(CBS) — The state of Illinois Saturday awarded grants totaling $16.5 million to 46 park and playground projects statewide, including 29 in the six-county region.
The 46 were chosen from among hundreds of applications from park and recreation programs big and small throughout Illinois.
The Chicago Park District alone submitted close to 100 proposals. Two were chosen for grants. One is Walsh Park, at 1722 N. Ashland Av., at the eastern end of the three-mile-long, near North Side Bloomingdale Trail, a former railroad right-of-way that is being redeveloped into a linear park for joggers and bicyclists.
Chicago Park District General Supt. Michael Kelly said the entire park will be refurbished; it will have basketball hoops, a playground, an athletic field and a dog-friendly area.
The other park has no formal name yet. It’s what’s known now as Park 564, and spreads across 685 acres of former steel mill property at 110th Street and Stony Island Avenue.
Kelly said the plan is to develop a trail for joggers and bicyclists and to redevelop the wetlands habitat in the area, also known as Big Marsh.
A number of the proposals being funded in collar-county communities display creativity.

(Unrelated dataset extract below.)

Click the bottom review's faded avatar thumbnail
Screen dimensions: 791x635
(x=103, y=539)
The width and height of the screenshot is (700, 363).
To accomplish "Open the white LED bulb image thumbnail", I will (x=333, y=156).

Virtually every community has parks, but few have parks designed specially for those with disabilities. That’s what South Elgin Parks and Recreation Director Jim Reuter hopes to achieve with SEBA Park, on the Fox River just south of village hall.

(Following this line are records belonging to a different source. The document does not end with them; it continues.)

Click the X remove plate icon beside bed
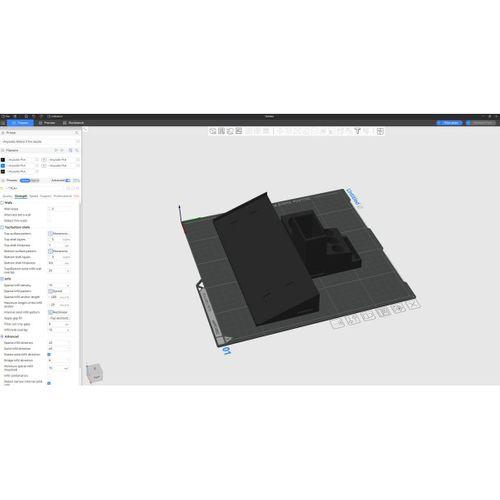The image size is (500, 500). 414,304
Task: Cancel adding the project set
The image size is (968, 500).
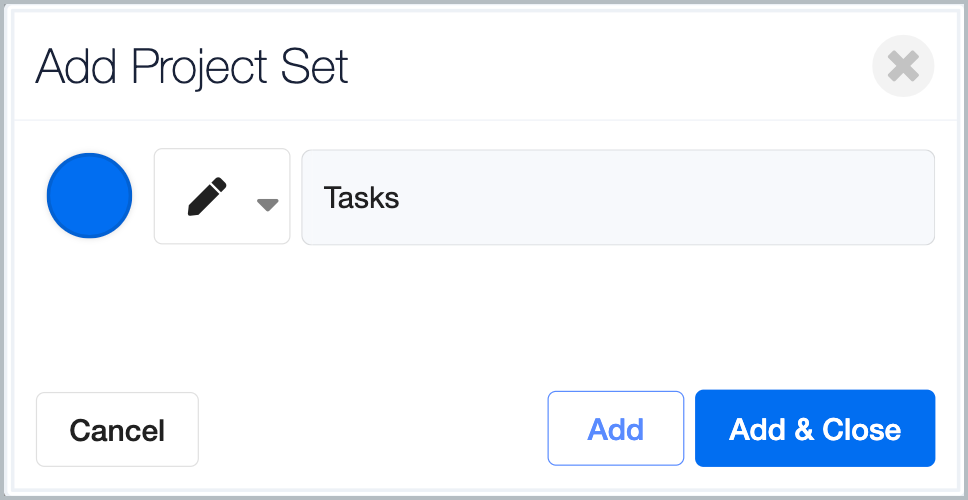Action: 117,430
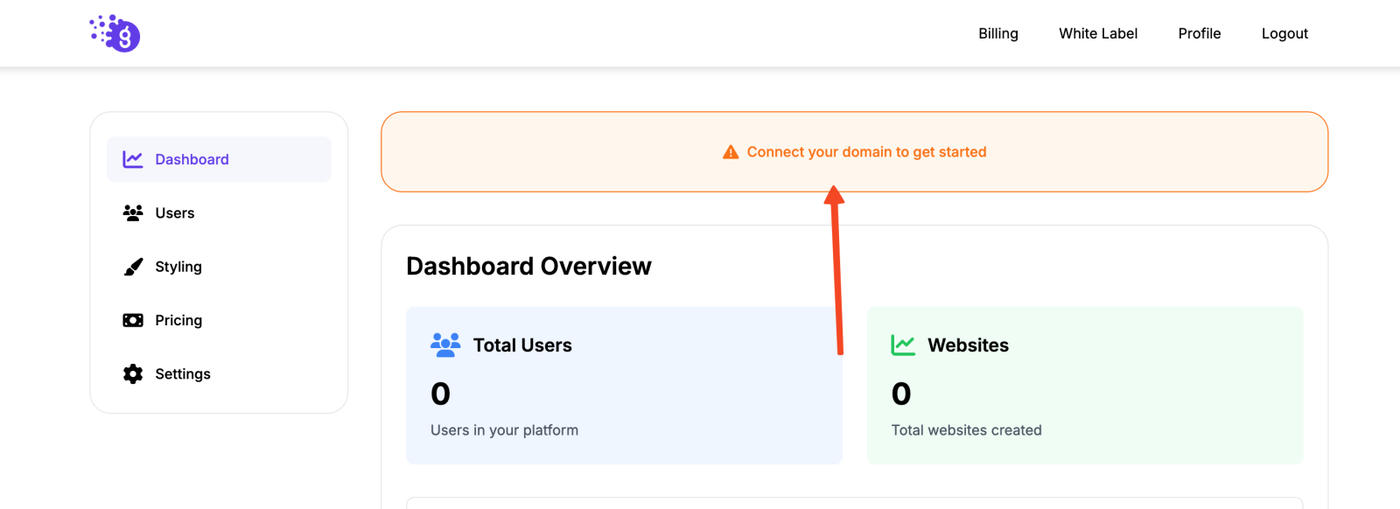Click "Connect your domain to get started" banner

[866, 152]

“We’re looking at this as more of a regional project than a local (project),” he said. “Of course, it’s right in our downtown, which is going to help, but we really think people are going to come a long way.”
The $400,000 state grant matches what’s been raised from private donors locally. The equipment is being assembled in stages. South Elgin “I Am Able” project Chair Karen Cluchey said that the village already has purchased one piece known as a “Sway Fun,” which works like a giant swing, and can accommodate children in wheelchairs and entire families. It arrived just in time for last summer’s “Special Night for Special Children,” which kicks off its annual Riverfest Express carnival.

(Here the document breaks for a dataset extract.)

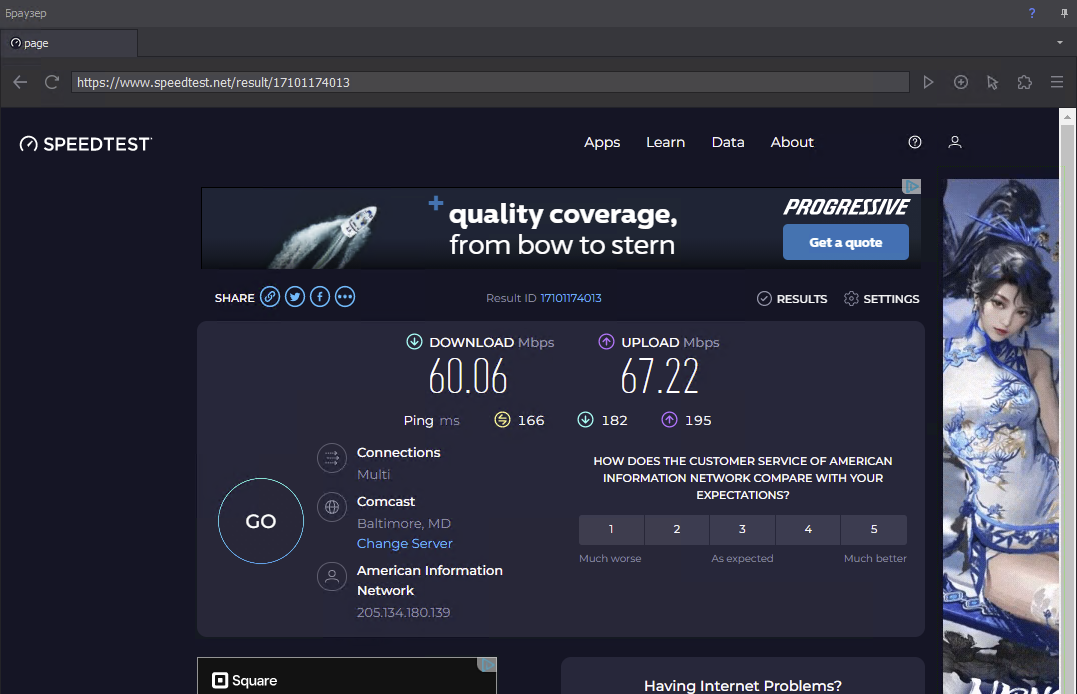Click the Change Server link
This screenshot has height=694, width=1077.
(x=405, y=543)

“We had a gentleman with his daughter, who was disabled in a wheelchair, and he pushed her up into the Sway Fun and was going to leave her sitting there, and we said, ‘No, no. This is for the entire family,’ so he sat up there with her.”
She said what happened next was special.
“We started the rocking motion for both of them and this child’s face just lit up,” Cluchey said. “She was completely non-verbal but we knew it was an experience that they’d never had before.”
The projects are financed through the state’s Open Space Lands Acquisition and Development program, which is administered by the Illinois Dept. of Natural Resources. Agencies receiving the grants must match them.
Grants have been awarded each year since 1986. It is funded through the Real Estate Transfer Tax, which is part of every property sale in Illinois.